INSTRUCTION 1
Gather every line of the records that contains the string "This", matching case exactly.

++++ TEXT EXCERPT

A closer look at the AI behind course recommendations on LinkedIn Learning, Part 1

Sneha Chaudhari

Machine Learning Engineering Manager @ LinkedIn | CMU | IBM Research | IISc

June 17, 2020

Co-authors: Sneha Chaudhari, Mahesh Joshi, and Gungor Polatkan

LinkedIn Learning is a platform where LinkedIn members have the opportunity to develop the relevant skills needed to achieve their professional goals. The Learning AI team continually advances the large-scale content recommendation engine for LinkedIn Learning, serving over 690M LinkedIn members and customers with relevant courses based on their interests and learning aspirations.

The image below shows the desktop version of the LinkedIn Learning homepage. The learners are shown course recommendations on this page, with recommendations grouped by context annotations (i.e., high-level explanations about why a recommendation was made, such as “Because you’re interested in Decision-Making”) into carousels.

Over the last few years, the team has built the course recommendation engine from the ground up and evolved it to serve recommendations using hyper-personalized models that learn billions of coefficients for our millions of members (Shivani Rao et al CIKM 2019, Polatkan et al blog post). A key goal of this recommendation engine is to surface the most relevant and personalized course recommendations, which can help learners develop new skills and drive engagement on the platform.

In this two-part series, we’ll show how Learning AI is recommending relevant courses to our members and helping drive engagement by using state-of-the-art AI technologies. In part 1, we’ll share an overview of our recommendation engine design and then present a high-level explanation of the three main components of the engine. Later, in part 2, we’ll delve deeper into each of the engine’s components, providing insight into how we generate personalized course recommendations for every learner on the platform.

System overview

The overall architecture of the system is shown in the diagram below. There are two layers to our architecture: online and offline. The actual ranked list of personalized recommendations for each member is computed offline using the recommendation engine and stored in an online key-value store, queried at request time. In the online portion of the architecture, recommendations are delivered to the frontend via an online endpoint upon request. Whenever available, we also leverage online recommendations that are generated by using contextual information from the current learner session. The online flow ensures that the right recommendations are delivered for the right learners by leveraging the A/B testing framework developed at LinkedIn (Shivani Rao et al CIKM 2019).

++++++++
++++ RAW DATA

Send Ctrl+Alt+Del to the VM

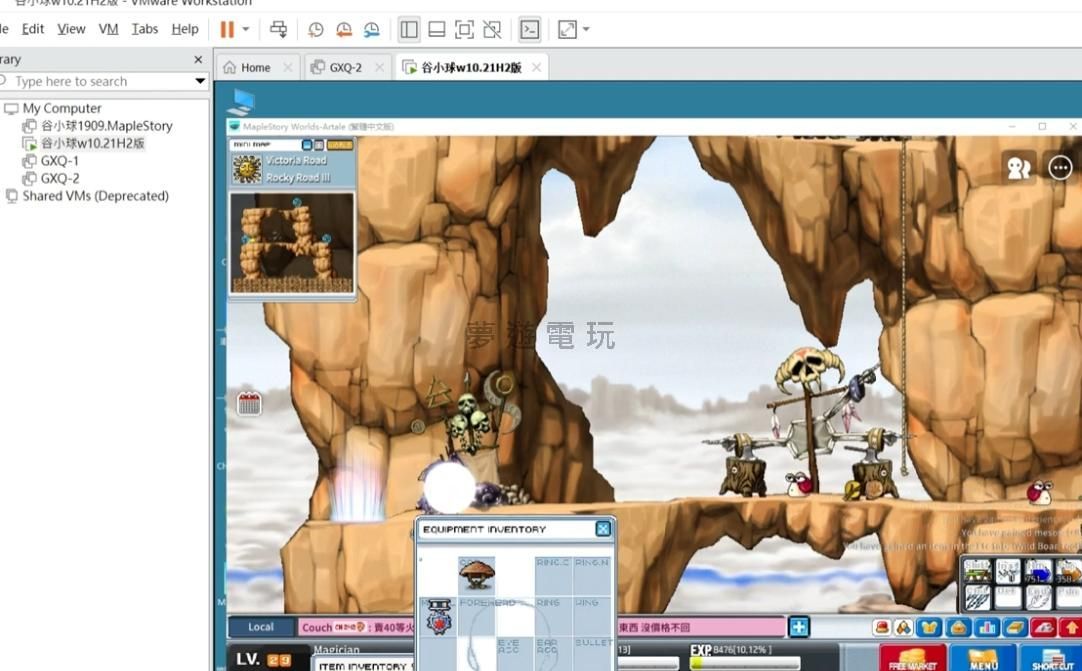click(279, 30)
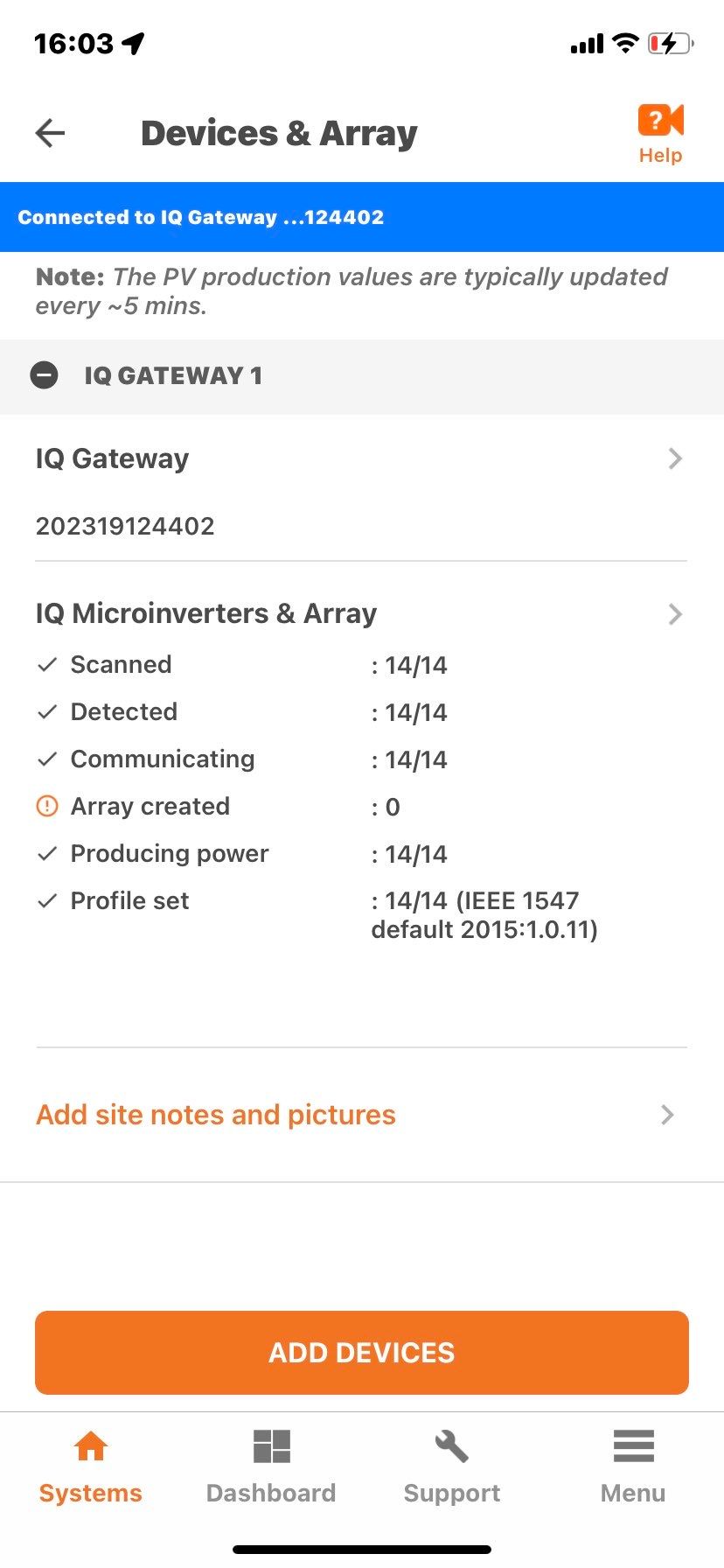Open the hamburger Menu tab

click(633, 1466)

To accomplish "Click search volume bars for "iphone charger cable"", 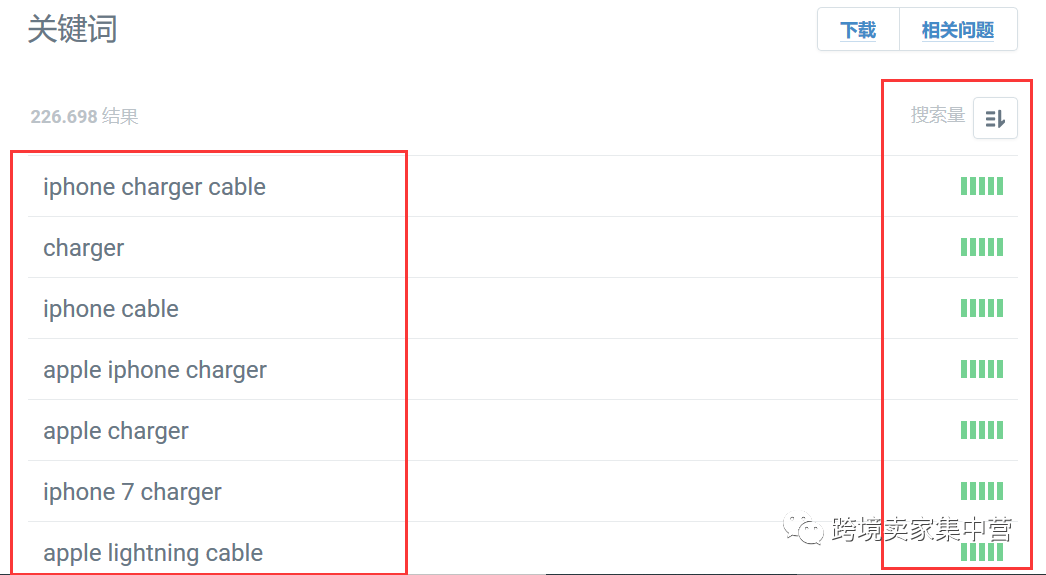I will click(x=981, y=186).
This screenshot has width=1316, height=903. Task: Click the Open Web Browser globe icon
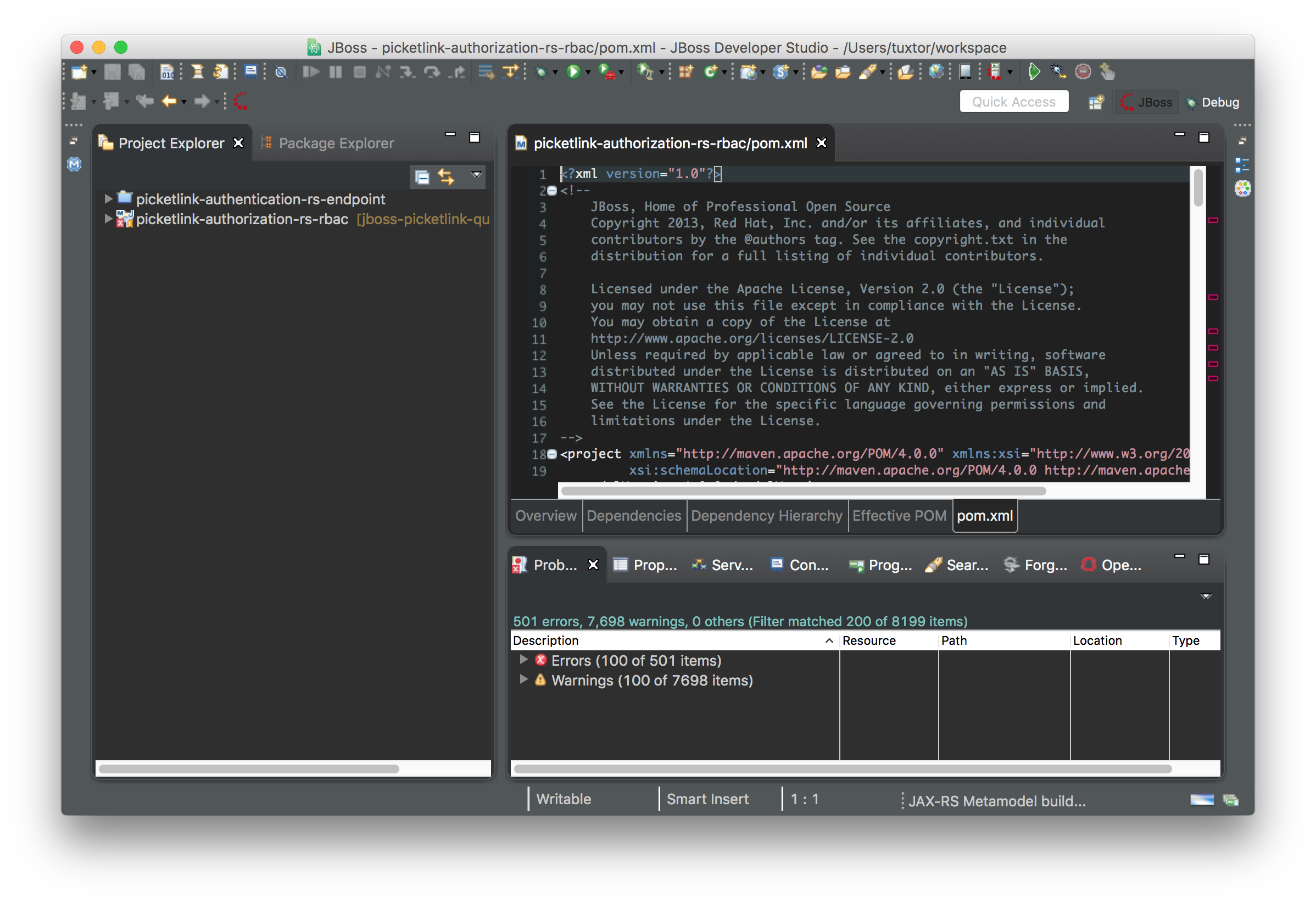[936, 72]
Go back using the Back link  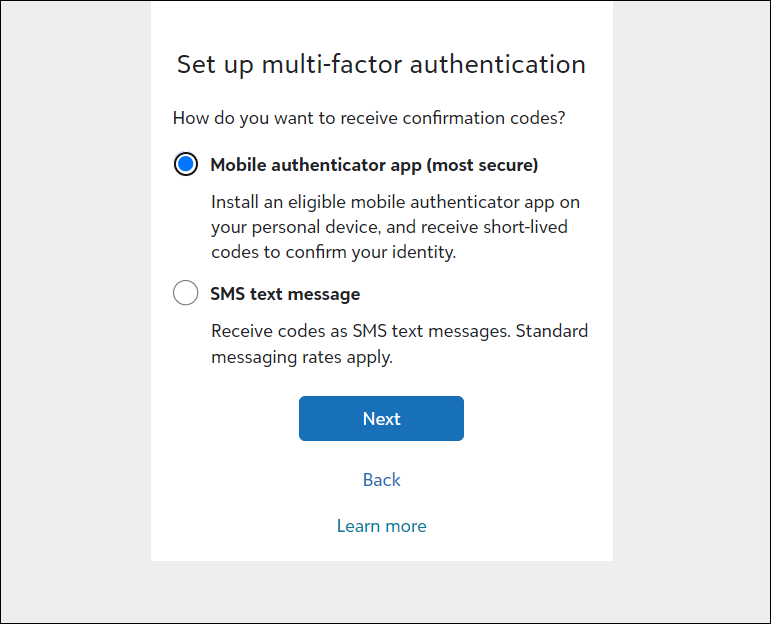coord(381,480)
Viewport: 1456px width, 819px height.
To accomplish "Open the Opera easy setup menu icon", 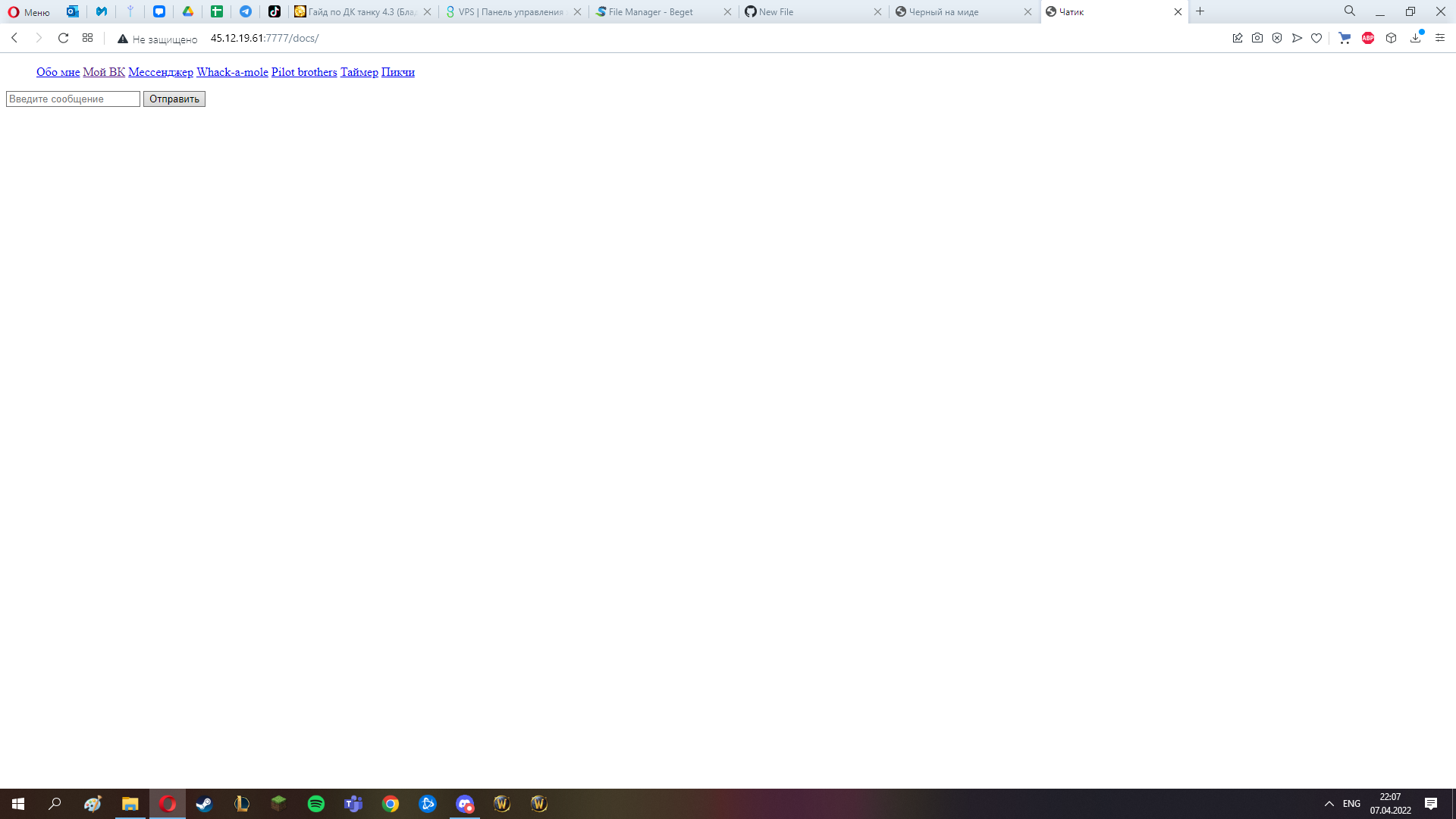I will (x=1440, y=38).
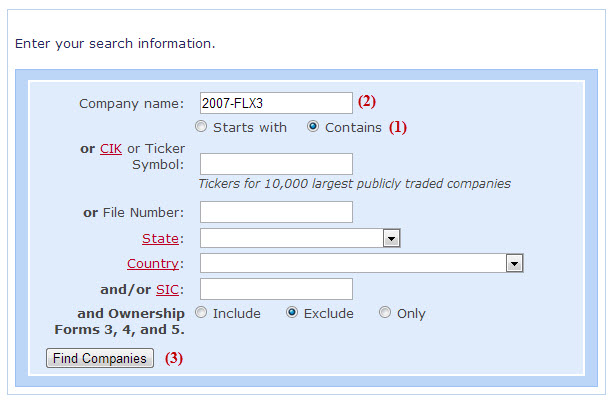Select the 'Contains' radio button
The height and width of the screenshot is (400, 610).
coord(313,127)
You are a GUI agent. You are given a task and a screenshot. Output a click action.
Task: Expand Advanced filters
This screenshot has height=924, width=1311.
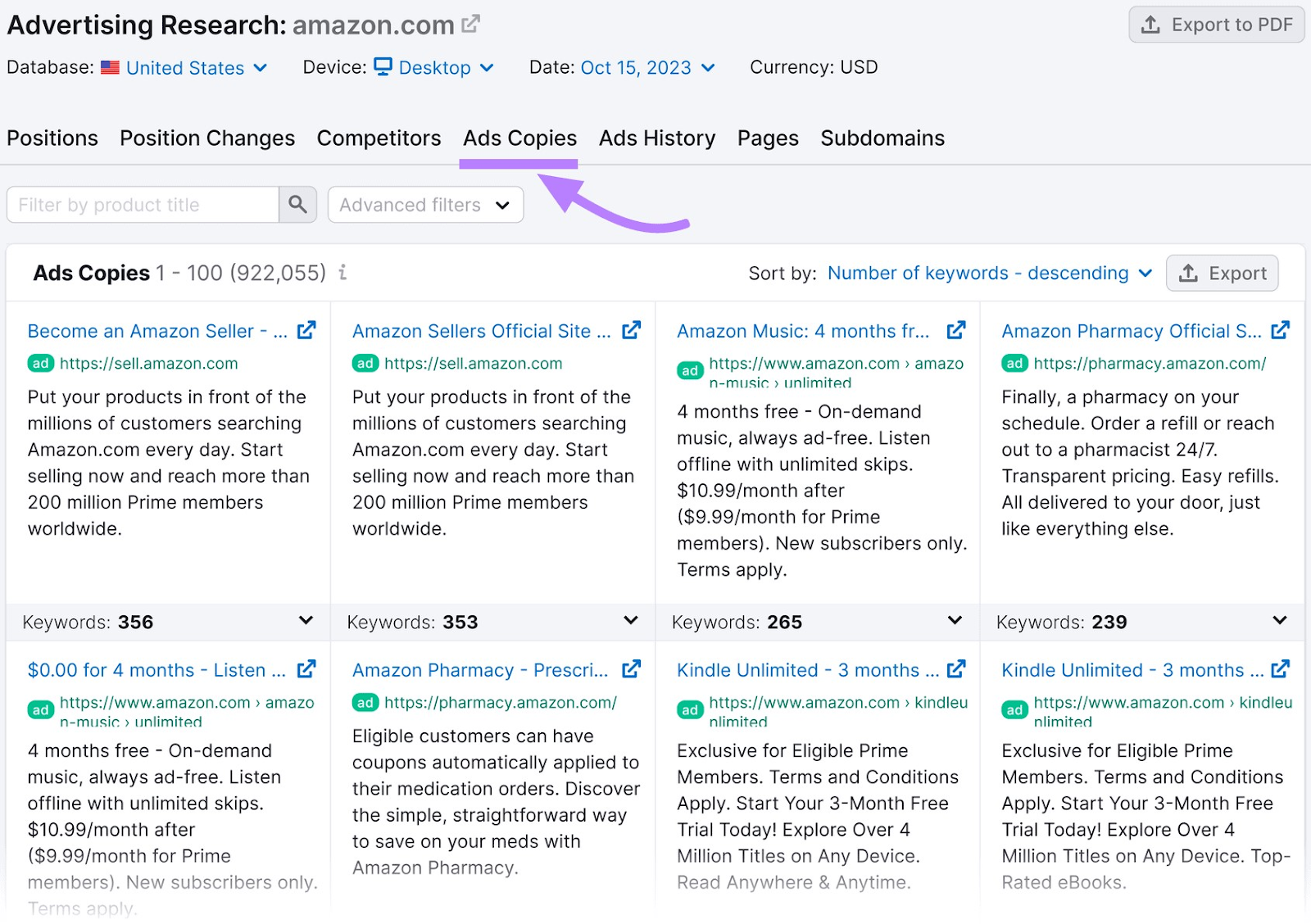[x=424, y=205]
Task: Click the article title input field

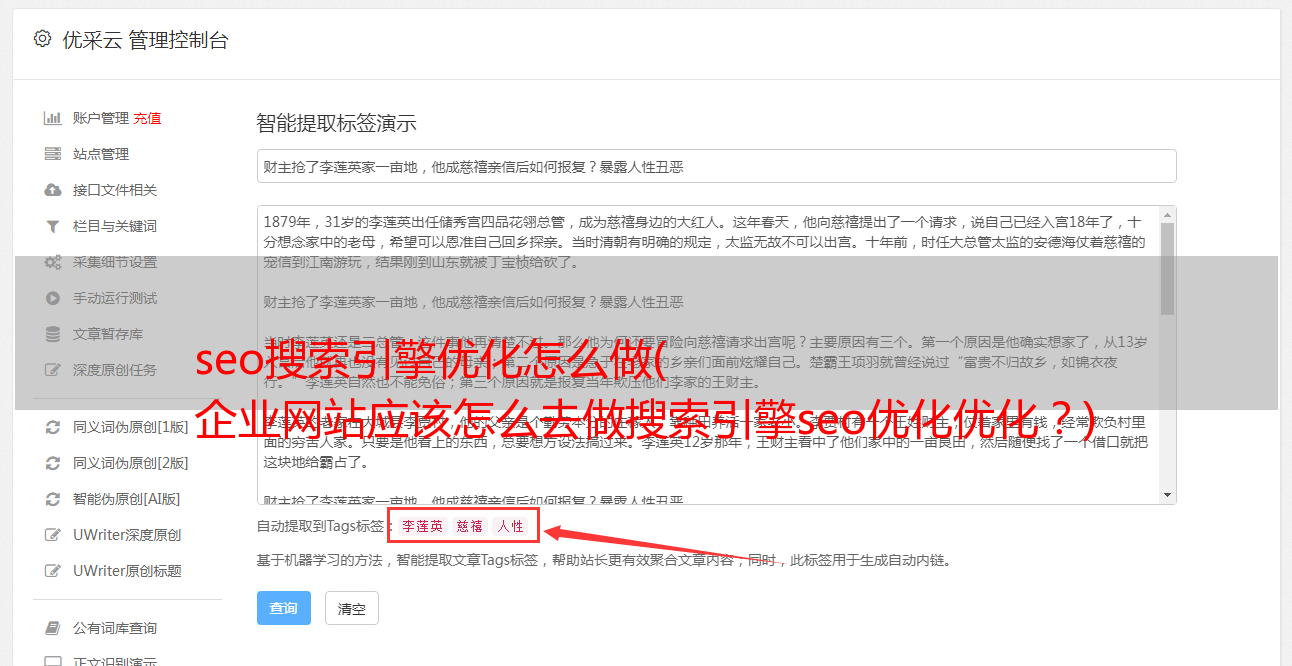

++++++++

INSTRUCTION 2
According to the article on LinkedIn Learning course recommendations, what are the two layers of the system's architecture?

FINAL ANSWER 1
This screenshot has width=1316, height=903. Task: Click the Open Web Browser globe icon
This screenshot has height=924, width=1311.

FINAL ANSWER 2
Online and offline.